This was the last of the series of meetings between the Government officials and the National Bank Presidents preceding the panic.
Everything was now ready to give the country the “Object-Lesson.”
Within the next forty-eight hours the worst financial calamity that ever befell the people was to break upon them.
At this time there was nothing in the industrial situation to precipitate a panic. Prices had been low for several years, and there was none of the spirit of speculation which usually precedes a panic.
Cleveland himself volunteered to say: “Our unfortunate financial plight is not the result of untoward events, nor of conditions relating to our natural resources, nor is it traceable to any of the afflictions which frequently check national growth and prosperity.

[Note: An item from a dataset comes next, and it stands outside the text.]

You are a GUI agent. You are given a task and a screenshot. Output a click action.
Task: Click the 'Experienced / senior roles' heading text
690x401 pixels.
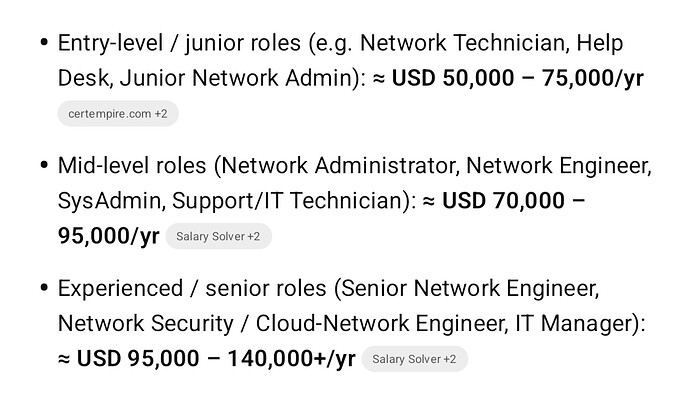[192, 289]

With plenteous crops, with abundant promise of remunerative production and manufacture, with unusual invitation to safe investment and with satisfactory assurance to business enterprise, suddenly financial distrust and fear have sprung up on every side.”
Thus the people and all those engaged in industrial and productive enterprises are exonerated.
Who are the guilty persons?
The men who did just what that Panic Bulletin describes.
The bankers who demanded the practical demonetization of silver; who demanded a special session of Congress to secure it; who called in their loans and reduced their circulation; who demanded and secured the issue of bonds, and who now demand the retirement of the greenbacks.
Messrs. Branch and Reynolds and other National Bank advocates may be able to repudiate the Panic Bulletin, but they cannot successfully deny that every feature of the program it contained was carried out in detail by the men who practically control the National Bank system.